IEEE J Biomed Health Inform. 2016 May;20(3):925-935. doi: 10.1109/JBHI.2015.2415477. Epub 2015 Mar 23.
In this paper, we propose a novel framework for the automated extraction of the brain from T1-weighted MR images. The proposed approach is primarily based on the integration of a stochastic model [a two-level Markov-Gibbs random field (MGRF)] that serves to learn the visual appearance of the brain texture, and a geometric model (the brain isosurfaces) that preserves the brain geometry during the extraction process.
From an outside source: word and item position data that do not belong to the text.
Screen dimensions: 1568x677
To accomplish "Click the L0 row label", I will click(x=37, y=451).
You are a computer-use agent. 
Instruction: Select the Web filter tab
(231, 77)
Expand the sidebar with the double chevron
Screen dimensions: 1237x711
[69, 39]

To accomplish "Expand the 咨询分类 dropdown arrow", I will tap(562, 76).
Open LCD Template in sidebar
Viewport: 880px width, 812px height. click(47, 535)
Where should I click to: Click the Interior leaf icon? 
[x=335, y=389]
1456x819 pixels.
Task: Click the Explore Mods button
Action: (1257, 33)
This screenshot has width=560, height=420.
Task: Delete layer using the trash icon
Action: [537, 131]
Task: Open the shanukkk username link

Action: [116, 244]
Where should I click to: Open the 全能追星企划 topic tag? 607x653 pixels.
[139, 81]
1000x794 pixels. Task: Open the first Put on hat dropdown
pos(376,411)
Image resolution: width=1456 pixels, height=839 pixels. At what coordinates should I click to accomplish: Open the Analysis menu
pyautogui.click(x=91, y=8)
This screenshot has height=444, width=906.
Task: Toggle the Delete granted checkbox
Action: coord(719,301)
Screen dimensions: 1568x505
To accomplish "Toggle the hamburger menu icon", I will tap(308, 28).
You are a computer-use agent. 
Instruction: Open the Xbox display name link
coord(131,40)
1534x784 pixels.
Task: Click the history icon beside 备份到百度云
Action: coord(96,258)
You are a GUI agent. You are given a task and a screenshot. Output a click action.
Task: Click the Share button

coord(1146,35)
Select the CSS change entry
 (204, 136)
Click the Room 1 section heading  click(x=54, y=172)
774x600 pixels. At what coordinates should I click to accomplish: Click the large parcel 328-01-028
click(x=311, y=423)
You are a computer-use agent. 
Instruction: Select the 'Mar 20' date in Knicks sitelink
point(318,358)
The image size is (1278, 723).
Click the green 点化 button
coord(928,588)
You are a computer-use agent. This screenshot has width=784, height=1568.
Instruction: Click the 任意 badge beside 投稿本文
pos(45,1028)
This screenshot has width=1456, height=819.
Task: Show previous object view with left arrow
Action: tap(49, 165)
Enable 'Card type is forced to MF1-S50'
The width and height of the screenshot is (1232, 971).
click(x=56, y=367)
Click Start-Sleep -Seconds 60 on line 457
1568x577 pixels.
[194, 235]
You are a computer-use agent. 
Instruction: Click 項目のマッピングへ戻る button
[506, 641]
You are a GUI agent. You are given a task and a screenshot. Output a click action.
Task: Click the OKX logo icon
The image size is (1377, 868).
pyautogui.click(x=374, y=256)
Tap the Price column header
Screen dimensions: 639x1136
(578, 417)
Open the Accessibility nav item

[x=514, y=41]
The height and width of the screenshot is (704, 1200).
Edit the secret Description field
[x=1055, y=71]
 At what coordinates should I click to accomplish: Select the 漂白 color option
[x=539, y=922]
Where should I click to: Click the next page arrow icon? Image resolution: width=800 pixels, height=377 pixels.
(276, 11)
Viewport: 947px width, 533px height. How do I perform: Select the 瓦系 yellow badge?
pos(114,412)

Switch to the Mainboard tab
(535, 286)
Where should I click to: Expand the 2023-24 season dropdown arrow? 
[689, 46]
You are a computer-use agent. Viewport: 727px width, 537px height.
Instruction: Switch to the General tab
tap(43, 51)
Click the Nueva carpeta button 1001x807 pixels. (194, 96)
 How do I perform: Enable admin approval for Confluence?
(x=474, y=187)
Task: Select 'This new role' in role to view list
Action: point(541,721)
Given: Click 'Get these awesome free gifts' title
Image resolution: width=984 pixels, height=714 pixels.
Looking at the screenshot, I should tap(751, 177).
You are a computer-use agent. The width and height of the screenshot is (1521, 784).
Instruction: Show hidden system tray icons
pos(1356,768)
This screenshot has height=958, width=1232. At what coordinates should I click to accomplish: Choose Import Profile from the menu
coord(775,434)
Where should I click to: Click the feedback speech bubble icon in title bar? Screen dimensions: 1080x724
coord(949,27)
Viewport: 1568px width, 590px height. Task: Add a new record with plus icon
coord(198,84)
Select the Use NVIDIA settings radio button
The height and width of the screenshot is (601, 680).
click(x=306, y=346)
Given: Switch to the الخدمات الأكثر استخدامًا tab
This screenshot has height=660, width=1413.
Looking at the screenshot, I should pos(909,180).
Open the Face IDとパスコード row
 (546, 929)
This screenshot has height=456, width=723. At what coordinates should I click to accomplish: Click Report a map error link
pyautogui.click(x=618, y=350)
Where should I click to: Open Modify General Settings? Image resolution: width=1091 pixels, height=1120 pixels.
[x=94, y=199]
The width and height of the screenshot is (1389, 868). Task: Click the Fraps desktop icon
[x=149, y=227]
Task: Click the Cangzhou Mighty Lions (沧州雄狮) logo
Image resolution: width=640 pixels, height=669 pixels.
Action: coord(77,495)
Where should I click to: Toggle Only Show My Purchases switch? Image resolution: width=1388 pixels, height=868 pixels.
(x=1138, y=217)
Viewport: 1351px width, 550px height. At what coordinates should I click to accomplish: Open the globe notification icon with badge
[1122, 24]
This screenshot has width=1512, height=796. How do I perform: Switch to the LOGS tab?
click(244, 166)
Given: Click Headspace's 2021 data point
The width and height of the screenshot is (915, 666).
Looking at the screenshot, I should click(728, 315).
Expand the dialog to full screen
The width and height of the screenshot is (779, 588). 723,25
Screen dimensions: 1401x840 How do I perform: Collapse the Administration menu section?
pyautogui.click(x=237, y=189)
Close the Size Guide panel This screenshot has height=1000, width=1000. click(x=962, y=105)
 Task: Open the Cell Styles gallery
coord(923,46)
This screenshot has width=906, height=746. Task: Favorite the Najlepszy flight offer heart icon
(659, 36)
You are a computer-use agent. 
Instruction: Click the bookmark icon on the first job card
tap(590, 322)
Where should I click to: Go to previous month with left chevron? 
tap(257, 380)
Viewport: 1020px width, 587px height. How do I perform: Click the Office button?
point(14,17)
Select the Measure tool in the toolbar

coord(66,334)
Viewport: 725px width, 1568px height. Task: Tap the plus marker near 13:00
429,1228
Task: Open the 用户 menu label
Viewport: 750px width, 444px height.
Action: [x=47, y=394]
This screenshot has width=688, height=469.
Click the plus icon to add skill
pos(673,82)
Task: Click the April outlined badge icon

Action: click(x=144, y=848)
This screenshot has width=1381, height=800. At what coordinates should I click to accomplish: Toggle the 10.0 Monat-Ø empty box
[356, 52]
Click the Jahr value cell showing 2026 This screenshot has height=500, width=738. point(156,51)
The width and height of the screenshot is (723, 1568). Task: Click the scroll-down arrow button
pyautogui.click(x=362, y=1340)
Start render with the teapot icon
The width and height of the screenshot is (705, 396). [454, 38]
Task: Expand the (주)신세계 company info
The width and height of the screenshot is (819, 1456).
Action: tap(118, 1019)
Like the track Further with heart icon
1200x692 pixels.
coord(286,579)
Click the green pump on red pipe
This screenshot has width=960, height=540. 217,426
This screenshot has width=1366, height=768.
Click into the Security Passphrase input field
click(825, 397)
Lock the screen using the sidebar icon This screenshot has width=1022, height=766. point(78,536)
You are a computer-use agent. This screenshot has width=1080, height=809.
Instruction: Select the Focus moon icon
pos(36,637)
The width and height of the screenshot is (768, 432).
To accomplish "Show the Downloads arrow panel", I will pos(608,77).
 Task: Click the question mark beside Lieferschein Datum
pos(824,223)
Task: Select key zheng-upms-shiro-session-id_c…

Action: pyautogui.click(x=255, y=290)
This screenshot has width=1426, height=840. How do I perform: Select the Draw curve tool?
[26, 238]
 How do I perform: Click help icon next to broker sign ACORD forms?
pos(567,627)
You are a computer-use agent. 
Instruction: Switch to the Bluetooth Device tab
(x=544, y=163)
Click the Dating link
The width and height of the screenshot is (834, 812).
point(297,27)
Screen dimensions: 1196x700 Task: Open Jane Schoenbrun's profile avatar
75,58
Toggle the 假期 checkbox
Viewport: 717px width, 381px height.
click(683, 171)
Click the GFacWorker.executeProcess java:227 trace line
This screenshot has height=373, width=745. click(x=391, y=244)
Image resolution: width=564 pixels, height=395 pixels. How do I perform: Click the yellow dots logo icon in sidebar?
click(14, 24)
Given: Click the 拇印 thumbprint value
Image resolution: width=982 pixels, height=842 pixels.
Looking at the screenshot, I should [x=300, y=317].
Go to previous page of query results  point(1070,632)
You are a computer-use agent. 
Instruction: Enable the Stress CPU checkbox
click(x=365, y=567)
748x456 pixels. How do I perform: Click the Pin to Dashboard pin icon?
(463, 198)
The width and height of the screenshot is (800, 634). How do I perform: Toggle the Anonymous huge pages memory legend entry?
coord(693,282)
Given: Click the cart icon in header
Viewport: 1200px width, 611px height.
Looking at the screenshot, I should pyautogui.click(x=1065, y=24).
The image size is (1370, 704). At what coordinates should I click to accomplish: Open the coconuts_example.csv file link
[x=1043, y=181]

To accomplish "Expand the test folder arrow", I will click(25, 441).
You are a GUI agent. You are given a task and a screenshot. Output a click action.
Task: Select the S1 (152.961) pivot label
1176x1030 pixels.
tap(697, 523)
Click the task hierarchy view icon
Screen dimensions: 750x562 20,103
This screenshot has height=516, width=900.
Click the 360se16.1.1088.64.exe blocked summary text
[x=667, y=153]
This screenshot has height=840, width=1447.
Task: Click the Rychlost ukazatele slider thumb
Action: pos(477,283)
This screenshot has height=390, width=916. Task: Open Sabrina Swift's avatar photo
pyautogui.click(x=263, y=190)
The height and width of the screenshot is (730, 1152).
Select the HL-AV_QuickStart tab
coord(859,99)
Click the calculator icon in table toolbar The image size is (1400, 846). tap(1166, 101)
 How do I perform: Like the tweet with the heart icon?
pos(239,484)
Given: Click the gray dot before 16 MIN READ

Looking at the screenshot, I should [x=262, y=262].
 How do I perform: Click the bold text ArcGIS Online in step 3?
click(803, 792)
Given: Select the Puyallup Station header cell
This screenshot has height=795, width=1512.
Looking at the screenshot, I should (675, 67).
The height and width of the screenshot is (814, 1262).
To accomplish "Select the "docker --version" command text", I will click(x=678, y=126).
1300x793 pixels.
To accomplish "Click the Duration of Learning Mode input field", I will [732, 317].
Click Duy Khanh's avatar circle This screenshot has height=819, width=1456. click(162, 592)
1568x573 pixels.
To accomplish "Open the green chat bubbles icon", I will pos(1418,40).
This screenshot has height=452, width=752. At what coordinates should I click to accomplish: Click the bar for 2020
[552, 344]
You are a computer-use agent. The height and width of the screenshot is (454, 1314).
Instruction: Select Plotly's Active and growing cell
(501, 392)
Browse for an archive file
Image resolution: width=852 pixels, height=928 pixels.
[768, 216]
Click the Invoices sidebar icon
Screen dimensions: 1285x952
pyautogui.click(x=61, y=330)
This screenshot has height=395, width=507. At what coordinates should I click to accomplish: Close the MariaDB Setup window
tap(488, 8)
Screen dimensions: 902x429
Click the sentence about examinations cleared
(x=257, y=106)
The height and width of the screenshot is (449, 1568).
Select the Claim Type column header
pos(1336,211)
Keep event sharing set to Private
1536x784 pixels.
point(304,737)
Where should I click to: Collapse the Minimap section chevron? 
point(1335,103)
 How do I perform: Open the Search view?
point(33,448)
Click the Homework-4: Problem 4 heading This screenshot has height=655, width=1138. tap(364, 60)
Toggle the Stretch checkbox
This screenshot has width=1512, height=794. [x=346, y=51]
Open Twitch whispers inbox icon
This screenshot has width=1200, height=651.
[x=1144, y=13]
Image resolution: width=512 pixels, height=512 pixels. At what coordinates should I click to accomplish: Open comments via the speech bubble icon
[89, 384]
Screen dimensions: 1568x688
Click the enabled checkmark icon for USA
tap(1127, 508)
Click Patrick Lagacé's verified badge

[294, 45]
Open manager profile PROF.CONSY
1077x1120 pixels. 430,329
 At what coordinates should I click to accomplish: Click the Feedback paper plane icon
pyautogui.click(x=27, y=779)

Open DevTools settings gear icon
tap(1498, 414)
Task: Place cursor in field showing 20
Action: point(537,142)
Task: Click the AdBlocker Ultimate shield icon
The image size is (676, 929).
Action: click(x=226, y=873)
The proposed framework consists of three main steps: 1) Following bias correction of the brain, a new three-dimensional (3-D) MGRF having a 26-pairwise interaction model is applied to enhance the homogeneity of MR images and preserve the 3-D edges between different brain tissues. 2) The nonbrain tissue found in the MR images is initially removed using the brain extraction tool (BET), and then the brain is parceled to nested isosurfaces using a fast marching level set method. 3) Finally, a classification step is applied in order to accurately remove the remaining parts of the skull without distorting the brain geometry. The classification of each voxel found on the isosurfaces is made based on the first- and second-order visual appearance features. The first-order visual appearance is estimated using a linear combination of discrete Gaussians (LCDG) to model the intensity distribution of the brain signals. The second-order visual appearance is constructed using an MGRF model with analytically estimated parameters. The fusion of the LCDG and MGRF, along with their analytical estimation, allows the approach to be fast and accurate for use in clinical applications. The proposed approach was tested on in vivo data using 300 infant 3-D MR brain scans, which were qualitatively validated by an MR expert. In addition, it was quantitatively validated using 30 datasets based on three metrics: the Dice coefficient, the 95% modified Hausdorff distance, and absolute brain volume difference. Results showed the capability of the proposed approach, outperforming four widely used BETs: BET, BET2, brain surface extractor, and infant brain extraction and analysis toolbox. Experiments conducted also proved that the proposed framework can be generalized to adult brain extraction as well.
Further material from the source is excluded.